* **Problem**: Quote every line of the records below word for word, leaving the pictures out of your answer.

— start of Listed records —

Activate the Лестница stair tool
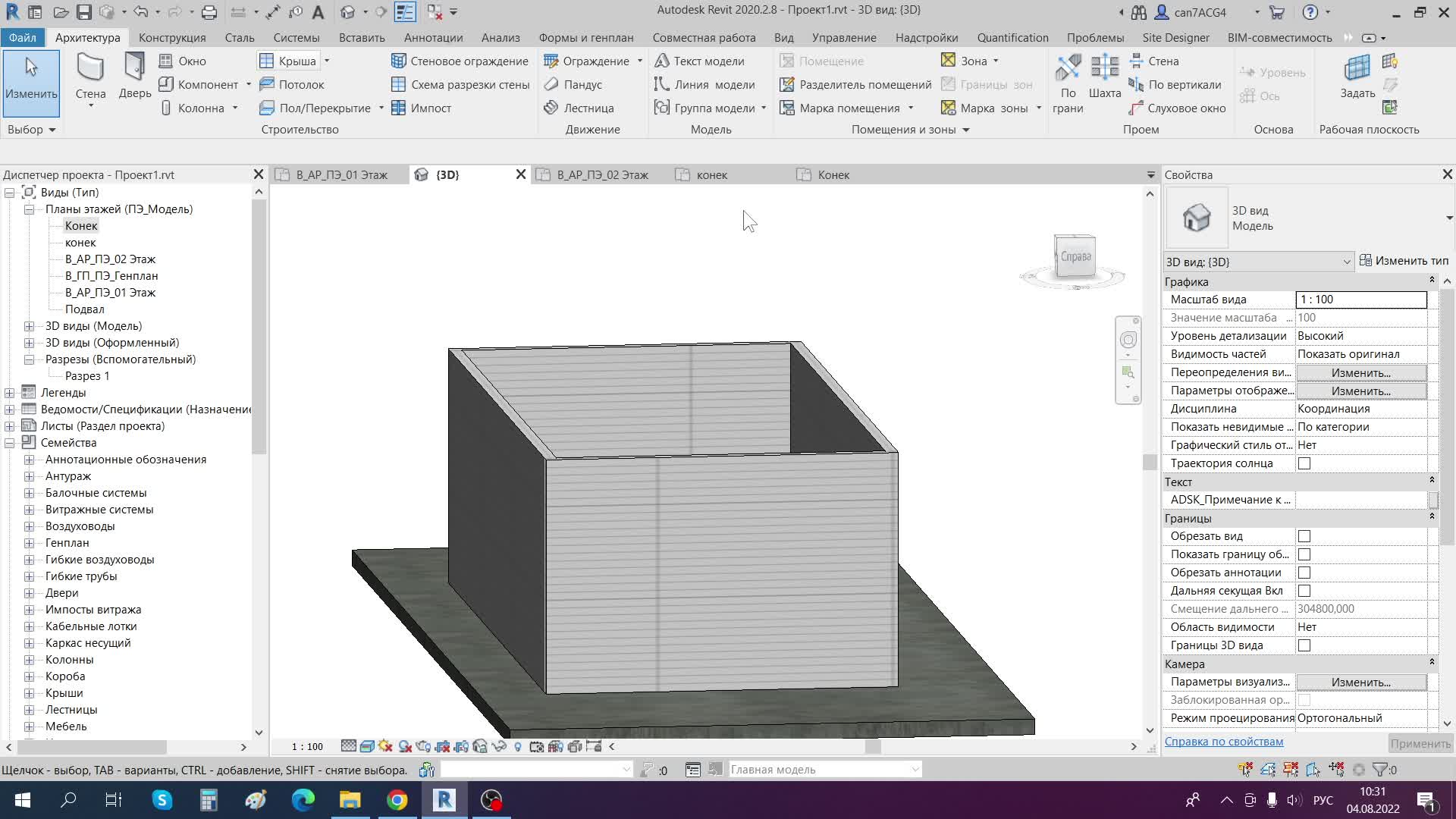 579,108
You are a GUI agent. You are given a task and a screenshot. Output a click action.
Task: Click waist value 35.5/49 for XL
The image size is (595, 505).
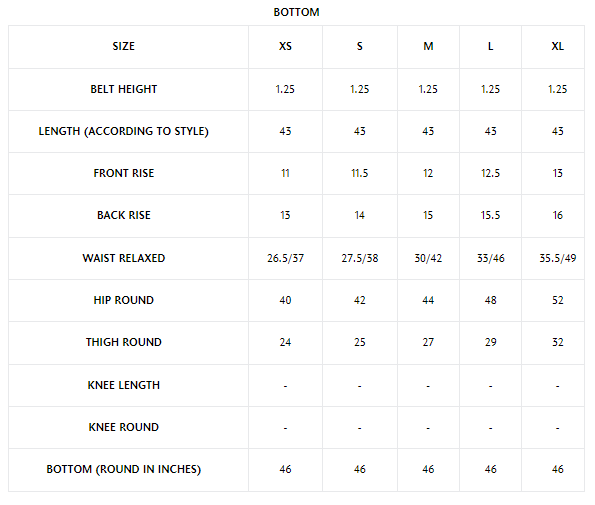click(x=557, y=258)
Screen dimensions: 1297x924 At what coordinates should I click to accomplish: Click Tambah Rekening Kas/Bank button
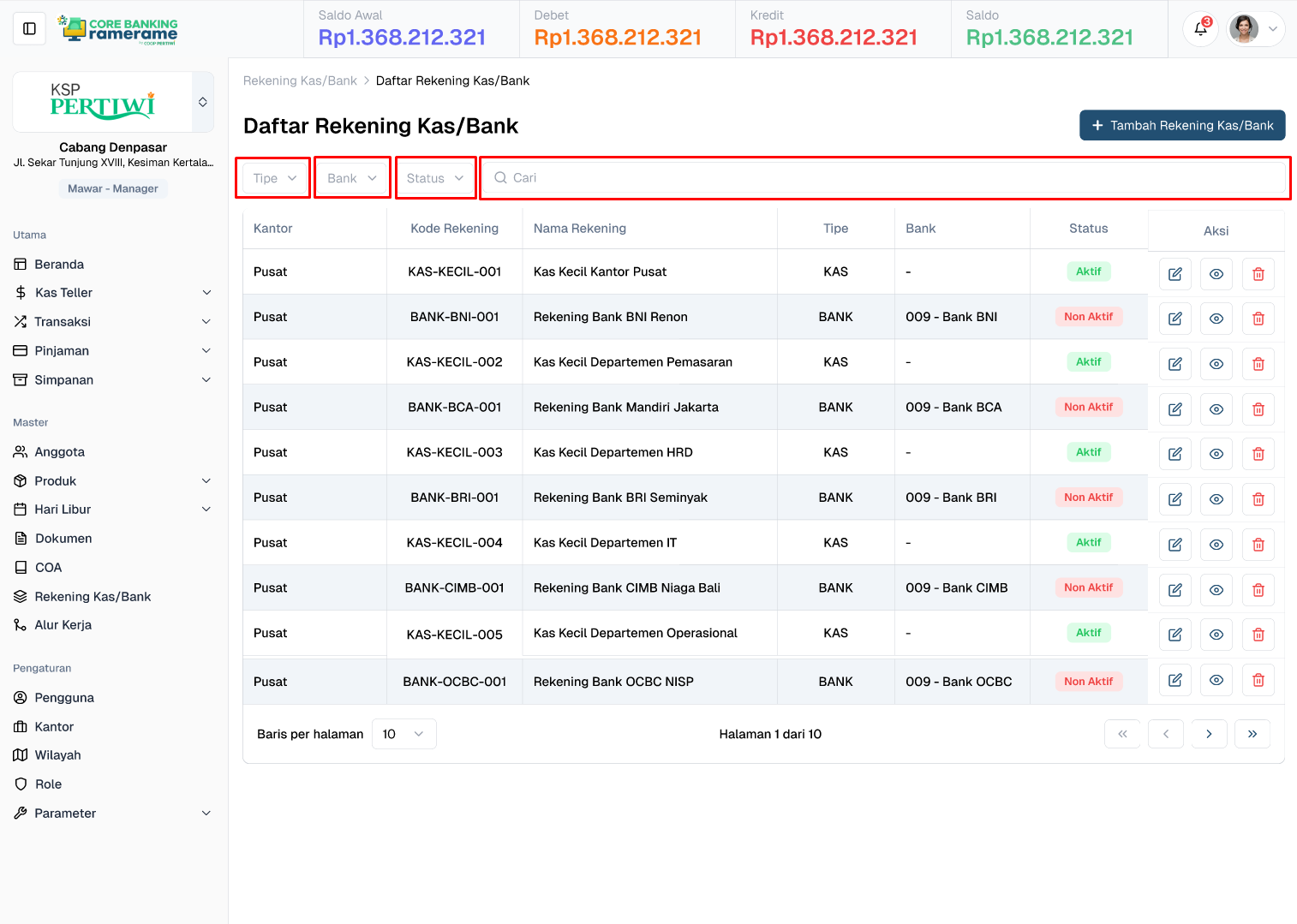1181,125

— end of Listed records —

* **Written answer**:
Activate the Лестница stair tool
 579,108
You are a GUI agent. You are given a task and a screenshot. Output a click action.
Task: Click waist value 35.5/49 for XL
The image size is (595, 505).
click(x=557, y=258)
Screen dimensions: 1297x924 At what coordinates should I click to accomplish: Click Tambah Rekening Kas/Bank button
1181,125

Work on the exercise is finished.